• EXERCISE DIRECTIONS
Below is a block of records. Copy every line in it that contains the word "menu".
··· DATA TO EXAMINE
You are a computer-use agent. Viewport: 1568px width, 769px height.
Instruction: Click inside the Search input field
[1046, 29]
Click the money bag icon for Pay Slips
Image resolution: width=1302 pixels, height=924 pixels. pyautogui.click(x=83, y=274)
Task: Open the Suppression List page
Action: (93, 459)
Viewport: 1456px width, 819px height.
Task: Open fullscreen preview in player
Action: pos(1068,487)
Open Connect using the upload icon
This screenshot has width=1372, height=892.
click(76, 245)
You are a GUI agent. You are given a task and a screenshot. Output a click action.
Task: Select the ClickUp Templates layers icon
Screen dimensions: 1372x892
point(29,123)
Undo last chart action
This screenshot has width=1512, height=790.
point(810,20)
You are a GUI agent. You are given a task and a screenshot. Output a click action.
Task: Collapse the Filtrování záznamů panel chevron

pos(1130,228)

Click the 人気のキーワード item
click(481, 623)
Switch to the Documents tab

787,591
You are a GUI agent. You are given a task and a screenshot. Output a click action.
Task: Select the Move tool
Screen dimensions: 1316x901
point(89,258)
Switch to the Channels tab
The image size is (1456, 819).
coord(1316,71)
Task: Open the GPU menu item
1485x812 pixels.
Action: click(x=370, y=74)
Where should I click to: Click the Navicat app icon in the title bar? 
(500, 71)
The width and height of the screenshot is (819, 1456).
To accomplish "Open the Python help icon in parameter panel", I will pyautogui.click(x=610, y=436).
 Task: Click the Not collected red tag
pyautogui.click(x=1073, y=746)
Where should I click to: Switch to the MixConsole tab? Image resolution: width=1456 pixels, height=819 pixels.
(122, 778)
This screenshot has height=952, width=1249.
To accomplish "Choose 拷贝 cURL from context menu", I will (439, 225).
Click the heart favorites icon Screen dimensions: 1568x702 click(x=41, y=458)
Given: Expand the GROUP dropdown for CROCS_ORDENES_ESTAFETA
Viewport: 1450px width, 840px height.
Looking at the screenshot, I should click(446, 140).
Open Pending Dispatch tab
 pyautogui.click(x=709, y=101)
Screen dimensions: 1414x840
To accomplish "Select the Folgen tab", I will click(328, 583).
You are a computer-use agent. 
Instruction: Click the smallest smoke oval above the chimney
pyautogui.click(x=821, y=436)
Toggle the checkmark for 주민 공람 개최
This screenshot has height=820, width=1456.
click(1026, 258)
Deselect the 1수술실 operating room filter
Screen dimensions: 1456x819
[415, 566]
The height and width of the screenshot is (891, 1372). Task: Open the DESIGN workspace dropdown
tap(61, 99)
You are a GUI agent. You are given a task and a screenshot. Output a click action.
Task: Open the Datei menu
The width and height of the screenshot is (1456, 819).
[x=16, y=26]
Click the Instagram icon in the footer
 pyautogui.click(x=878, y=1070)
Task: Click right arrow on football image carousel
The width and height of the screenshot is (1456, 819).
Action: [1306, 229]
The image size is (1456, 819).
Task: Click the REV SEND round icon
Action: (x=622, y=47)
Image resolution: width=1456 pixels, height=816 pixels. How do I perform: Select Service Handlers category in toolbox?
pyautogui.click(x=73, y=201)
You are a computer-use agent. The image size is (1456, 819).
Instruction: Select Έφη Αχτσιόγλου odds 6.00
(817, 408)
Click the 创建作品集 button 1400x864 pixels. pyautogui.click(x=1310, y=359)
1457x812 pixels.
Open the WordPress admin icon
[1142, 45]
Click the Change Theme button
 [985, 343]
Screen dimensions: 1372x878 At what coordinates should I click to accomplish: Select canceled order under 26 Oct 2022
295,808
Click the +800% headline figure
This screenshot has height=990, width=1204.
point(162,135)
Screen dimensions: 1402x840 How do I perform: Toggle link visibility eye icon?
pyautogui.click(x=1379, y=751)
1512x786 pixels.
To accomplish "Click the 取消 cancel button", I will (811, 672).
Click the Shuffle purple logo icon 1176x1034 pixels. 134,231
······
• SOLUTION TO THIS TASK
Task: Open the GPU menu item
To accomplish "Choose 拷贝 cURL from context menu", I will (439, 225).
Task: Open the Datei menu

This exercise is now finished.